▶ PAGE EXTRACT
-- BEGIN --

# Downtown last night..... What an adventure! LOL



## TIGGER (Jan 17, 2006)

Hey everyone, Well planned a trip with Big Daddy and Dixie Chicken for last night. I managed to get out of work an hour early. Times were set and moving to schedule. I got home hooked the boat up and ran to the basement ot grab some baits I made this week to run tonight. I reached up to turn the light on over the workbench and thats when it happened! I hang my baits above the workbench. When I reached up for the light it got me! A treble hook in the back of my right tricep! Of coarse I am right handed. I called Dixie and said there may be a time change. I was thinking about an ER visit. I looked it over and thought about the co-pay. LOL I decided to push it thru. I started to push it and was suprised how hard it was to do. I had to go 1/2" further to exit out. After all my body parts got done purkering up after the first attempt. I ripped it thru. [email protected]#$%^&* LOL I snipped it off at the shank and wormed it thru the rest of the way. LOL I called Dixe up and he answered "911" I said we are back on schedule. Here is a nice pic!










We got out and could hear on the radio the bite was on! It sounded like "viper" and "blue dolphin" were putting the screws to them. We had a slow start but got our pattern going. Jig called and asked if we had anymore room in the boat. He had a long ride up from Youngstown. I told him to come. He had three fish boated with several others getting off. We picked up Bob and headed back out. Dixie hit this 10-1/2lber! He has got that "look what I got" look. What a nice fish!

-- END --

▶ WRITTEN PROBLEM 1
Reproduce the portion of the fishing trip post that begins at the words "We got out and" and ends after the words "a nice fish!".

▶ DATA FOR THIS TASK

-- BEGIN --

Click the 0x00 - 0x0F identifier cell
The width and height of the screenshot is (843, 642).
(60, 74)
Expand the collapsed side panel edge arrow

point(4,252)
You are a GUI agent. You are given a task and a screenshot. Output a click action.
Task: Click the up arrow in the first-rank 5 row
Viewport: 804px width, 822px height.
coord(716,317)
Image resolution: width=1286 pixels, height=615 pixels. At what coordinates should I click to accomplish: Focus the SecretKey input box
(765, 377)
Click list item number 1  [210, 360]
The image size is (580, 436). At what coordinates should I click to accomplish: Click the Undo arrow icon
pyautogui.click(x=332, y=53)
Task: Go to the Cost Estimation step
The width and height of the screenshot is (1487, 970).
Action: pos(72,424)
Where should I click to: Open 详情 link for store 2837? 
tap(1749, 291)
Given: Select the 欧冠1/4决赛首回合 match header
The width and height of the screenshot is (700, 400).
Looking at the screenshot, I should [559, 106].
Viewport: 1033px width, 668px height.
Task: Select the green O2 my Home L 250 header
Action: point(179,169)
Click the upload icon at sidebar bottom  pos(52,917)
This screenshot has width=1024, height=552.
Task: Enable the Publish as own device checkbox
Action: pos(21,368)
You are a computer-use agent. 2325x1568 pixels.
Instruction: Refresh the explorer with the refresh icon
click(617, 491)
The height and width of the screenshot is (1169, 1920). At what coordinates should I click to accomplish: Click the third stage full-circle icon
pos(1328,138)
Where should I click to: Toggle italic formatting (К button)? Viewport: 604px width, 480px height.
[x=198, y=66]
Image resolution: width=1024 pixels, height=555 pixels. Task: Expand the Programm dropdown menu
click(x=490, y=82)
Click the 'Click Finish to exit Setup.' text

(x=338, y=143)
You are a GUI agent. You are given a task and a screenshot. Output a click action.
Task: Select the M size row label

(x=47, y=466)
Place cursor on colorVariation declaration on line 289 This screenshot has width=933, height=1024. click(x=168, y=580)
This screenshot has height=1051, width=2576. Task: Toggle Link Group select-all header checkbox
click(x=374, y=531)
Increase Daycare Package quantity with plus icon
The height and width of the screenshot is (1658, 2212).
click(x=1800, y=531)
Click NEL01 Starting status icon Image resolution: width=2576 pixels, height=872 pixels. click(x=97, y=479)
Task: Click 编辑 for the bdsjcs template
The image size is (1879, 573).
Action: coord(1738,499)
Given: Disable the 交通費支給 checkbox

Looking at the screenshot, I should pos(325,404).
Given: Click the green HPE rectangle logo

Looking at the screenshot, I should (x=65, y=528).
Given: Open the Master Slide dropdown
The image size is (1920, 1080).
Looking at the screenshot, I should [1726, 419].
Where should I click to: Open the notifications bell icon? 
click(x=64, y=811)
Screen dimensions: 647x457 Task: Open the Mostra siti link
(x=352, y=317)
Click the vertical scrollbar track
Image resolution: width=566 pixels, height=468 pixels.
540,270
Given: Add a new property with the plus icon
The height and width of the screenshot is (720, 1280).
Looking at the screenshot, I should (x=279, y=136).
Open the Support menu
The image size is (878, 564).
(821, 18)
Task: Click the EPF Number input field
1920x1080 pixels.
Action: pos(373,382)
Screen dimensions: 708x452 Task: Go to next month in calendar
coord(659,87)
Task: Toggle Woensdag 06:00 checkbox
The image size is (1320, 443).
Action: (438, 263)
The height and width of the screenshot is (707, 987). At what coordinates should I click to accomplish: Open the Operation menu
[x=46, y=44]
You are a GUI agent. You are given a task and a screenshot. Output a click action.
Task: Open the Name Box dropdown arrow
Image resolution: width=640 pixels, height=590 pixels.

-- END --

▶ WRITTEN PROBLEM 2
Turn the entries into a numbered list with blank lines left out, beginning at the line that contains "The height and width of the screenshot is (1169, 1920)." and stopping after the line that contains "Click NEL01 Starting".

▶ EXERCISE RESPONSE 1
We got out and could hear on the radio the bite was on! It sounded like "viper" and "blue dolphin" were putting the screws to them. We had a slow start but got our pattern going. Jig called and asked if we had anymore room in the boat. He had a long ride up from Youngstown. I told him to come. He had three fish boated with several others getting off. We picked up Bob and headed back out. Dixie hit this 10-1/2lber! He has got that "look what I got" look. What a nice fish!

▶ EXERCISE RESPONSE 2
1. The height and width of the screenshot is (1169, 1920). At what coordinates should I click to accomplish: Click the third stage full-circle icon
2. pos(1328,138)
3. Where should I click to: Toggle italic formatting (К button)? Viewport: 604px width, 480px height.
4. [x=198, y=66]
5. Image resolution: width=1024 pixels, height=555 pixels. Task: Expand the Programm dropdown menu
6. click(x=490, y=82)
7. Click the 'Click Finish to exit Setup.' text
8. (x=338, y=143)
9. You are a GUI agent. You are given a task and a screenshot. Output a click action.
10. Task: Select the M size row label
11. (x=47, y=466)
12. Place cursor on colorVariation declaration on line 289 This screenshot has width=933, height=1024. click(x=168, y=580)
13. This screenshot has height=1051, width=2576. Task: Toggle Link Group select-all header checkbox
14. click(x=374, y=531)
15. Increase Daycare Package quantity with plus icon
16. The height and width of the screenshot is (1658, 2212).
17. click(x=1800, y=531)
18. Click NEL01 Starting status icon Image resolution: width=2576 pixels, height=872 pixels. click(x=97, y=479)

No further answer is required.